More recently, it's pushing the Florence Food Project. Green bags have been distributed throughout the community, with emphasis on churches, to be filled with non-perishable food items for the pantry. The bags are picked up every one or two weeks.
And Florence Food Share has received help for its own operations, with the recent awarding of a $25,000 grant from Lane County, taken from funds from the federal American Rescue Plan Act of 2021. The grant is equivalent to around 10 percent of the food share’s annual budget.
“It’s going to help us continue to operate — keep the lights on, keep the truck running, picking up food,” Morgan said. “It’s going to keep people working here to make this vision happen. It’s more effective for us to accomplish the mission when we’re not having to spend as much time fighting for every operational dollar. So it makes a big impact when these types of funding opportunities come up.”
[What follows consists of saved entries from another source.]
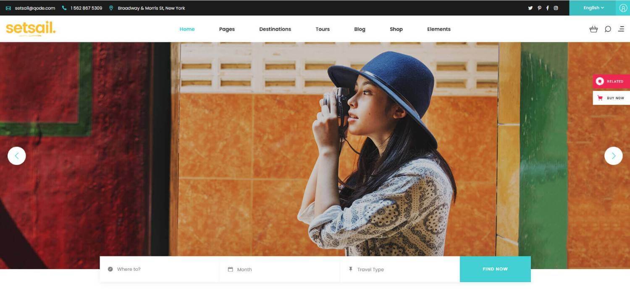630x304 pixels.
Task: Click the phone icon beside 1 562 867 5309
Action: point(63,8)
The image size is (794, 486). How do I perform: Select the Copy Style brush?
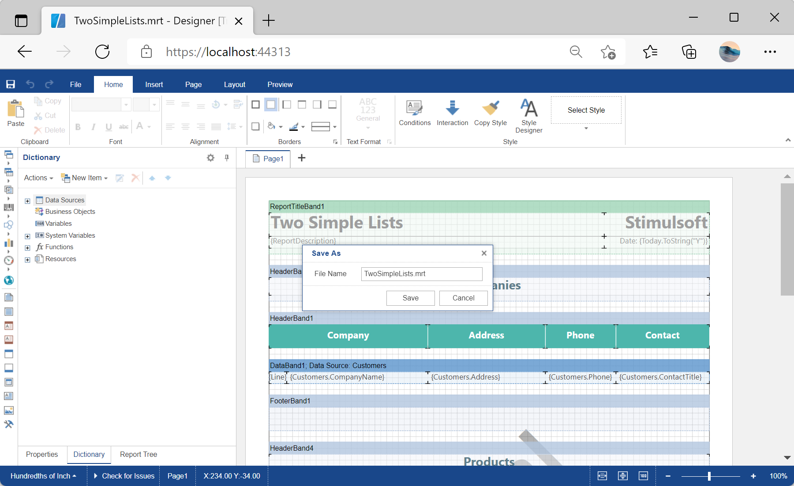click(x=490, y=113)
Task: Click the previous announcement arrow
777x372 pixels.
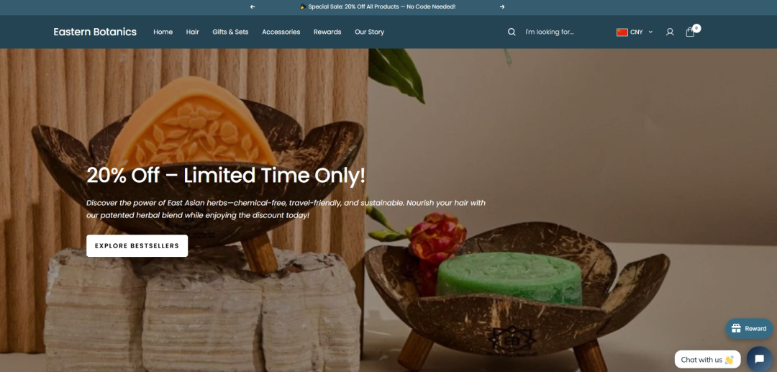Action: coord(253,7)
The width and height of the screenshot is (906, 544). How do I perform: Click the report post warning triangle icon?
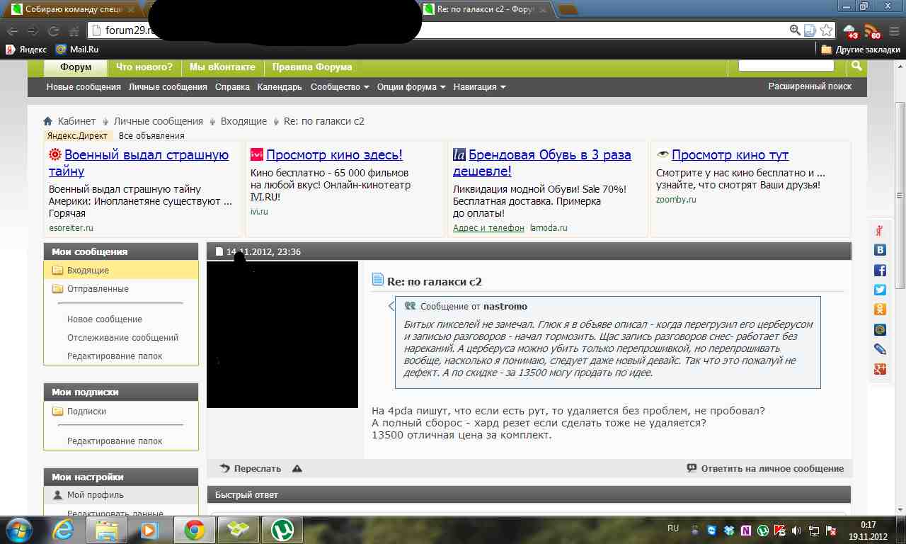(x=297, y=468)
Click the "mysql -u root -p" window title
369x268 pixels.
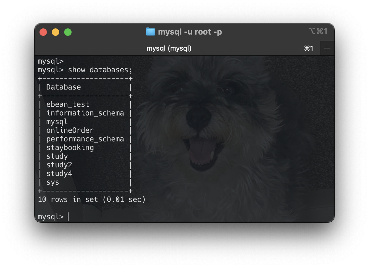tap(190, 31)
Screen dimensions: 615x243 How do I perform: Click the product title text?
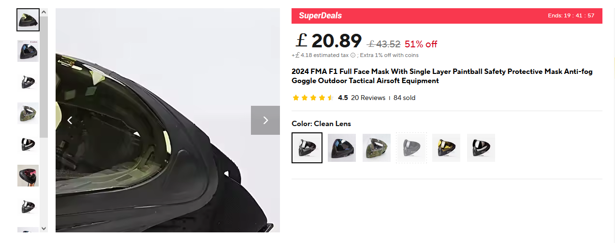pyautogui.click(x=441, y=76)
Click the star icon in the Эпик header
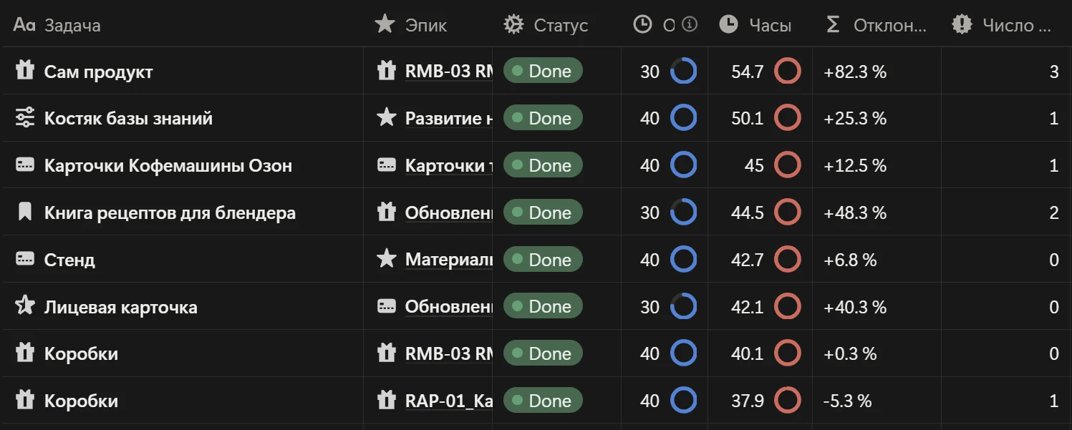Image resolution: width=1072 pixels, height=430 pixels. click(385, 24)
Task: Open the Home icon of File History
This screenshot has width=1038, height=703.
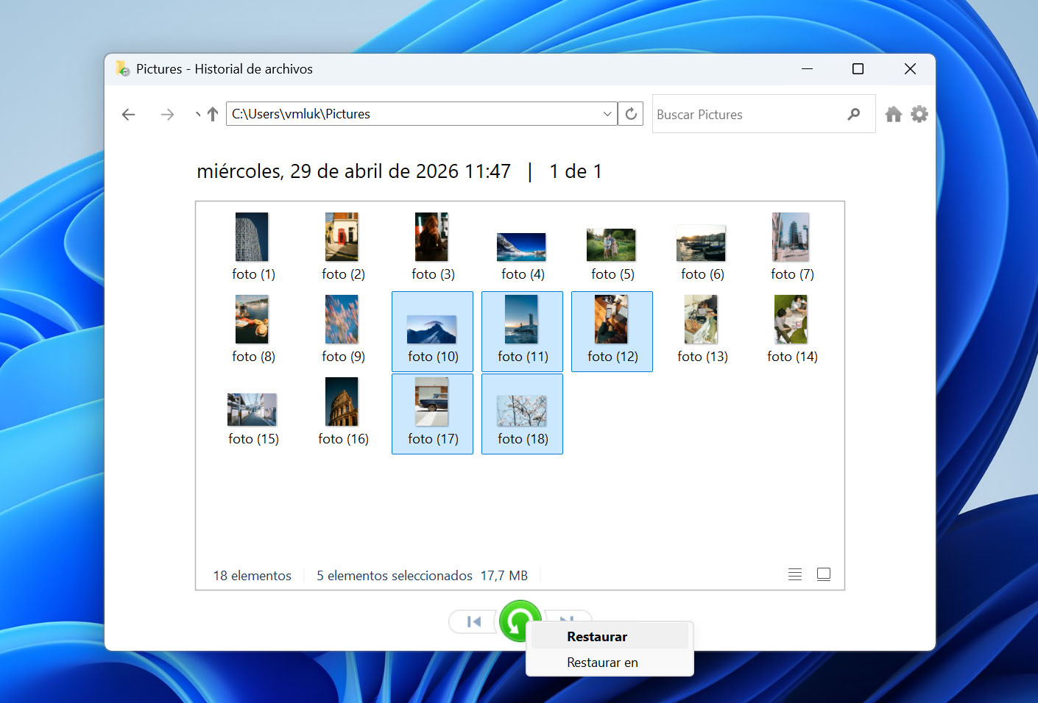Action: (894, 114)
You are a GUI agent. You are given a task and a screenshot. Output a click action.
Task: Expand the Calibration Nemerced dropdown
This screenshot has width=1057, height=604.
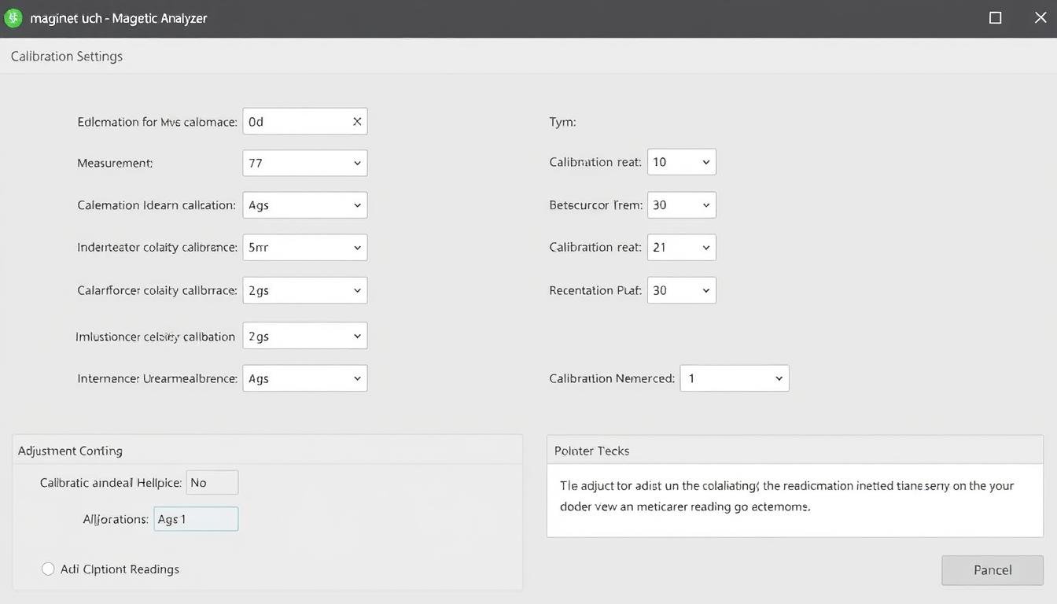(x=734, y=378)
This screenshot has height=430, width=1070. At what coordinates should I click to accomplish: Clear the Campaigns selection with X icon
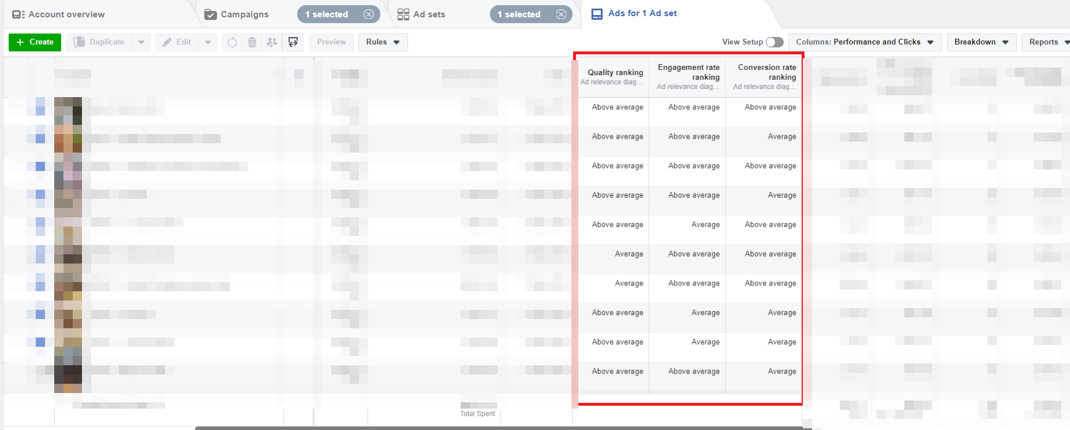[369, 14]
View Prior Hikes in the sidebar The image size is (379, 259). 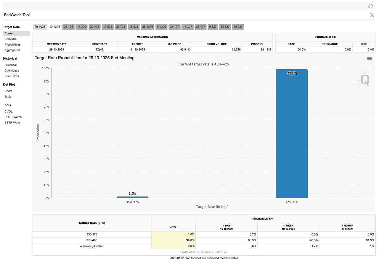pyautogui.click(x=12, y=76)
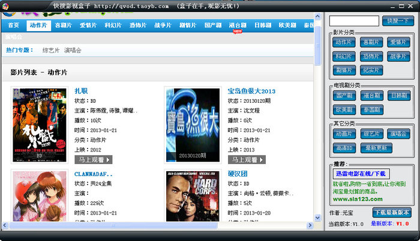Click the horizontal scroll left arrow
Viewport: 420px width, 241px height.
pyautogui.click(x=5, y=225)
The grant is particularly vital for the food share as people typically don’t like to donate for operational expenses.
“A lot of folks and donors, big and small, don’t like to fund operations,” Morgan said. “They think, ‘Oh, it’s going to some bigwig’s paycheck.’ But that’s really not the case with Florence Food Share.”
Instead of donating cash, people tend to donate food, knowing that it will go directly to people.
“And we love that, we appreciate it, and it’s awesome — but it takes a lot to get the food from the store to the plate. There’s a lot of things that have to happen to get them there,” Morgan said.
Essentially, Florence Food Share is a grocery store, and with it comes all the costs.
“You have a lot of bills,” Morgan said. “You have insurance, you have to make sure that your dry goods facilities have good quality siding and roofing.”
There’s truck maintenance to get the food from the stores to the food share.
“And then we have to get it into the warehouse, process it, get it refrigerated,” Morgan said. “That’s another bill — you have to make sure you have the refrigeration and the maintenance on those appliances.”
And when Florence Food Share sees increases in clients, it introduces additional financial stress beyond keeping the shelves stocked.
“When you're busier, you're moving more products through, you have more staff time taken to make sure folks are okay, because you have more folks coming in,” Morgan said. “Take refrigeration. When you're stressed, it takes longer to make decisions, which means you have doors open longer, which means energy bills go up.”
And there’s more staff time involved with helping people.
“Folks that you’re serving need more assistance with that service than when you’re quieter,” Morgan explained. “When you’re quieter, there’s not as much of a panic in the community, so there’s more staff time for de-escalation to help folks get into the services so that you try to alleviate that stress.”
And it’s unclear how long that community stress will last, as the issues facing Food Share clients are so varied.
“People are seeing the crunch. They’re worried, they’re concerned, they’re nervous,” Morgan said. “If this trend keeps continuing or increasing, there’s going to be a tipping point where the economy can no longer sustain. Employers will be cutting back significant portions of their employee base, and we’re going to be in real trouble. That would be my biggest concern right now.”
Despite that, Florence Food Share clients are hopeful.
“They lived through the recession in 2008 and are hopeful they can get through,” Morgan said. “My hope and goal is that food share can do the best it can to ease people’s worries. We have to be reminding ourselves that the world is really great. We have clean air, we have running water, we have food. Even with all the doom and gloom, we’re in a very privileged position.”
To help alleviate economic pressure, Morgan suggested that people focus on shopping local, to keep the money in the community.
“Another big part is saving what you can and being prepared for things to get worse — but hoping that they’re not,” Morgan said.
But most importantly, Morgan stressed the importance of community unity.
“The Florence community can do an awful lot, when it puts its mind to it,” he said. “We need to hunker down and do what Florence does best - which is stick together.”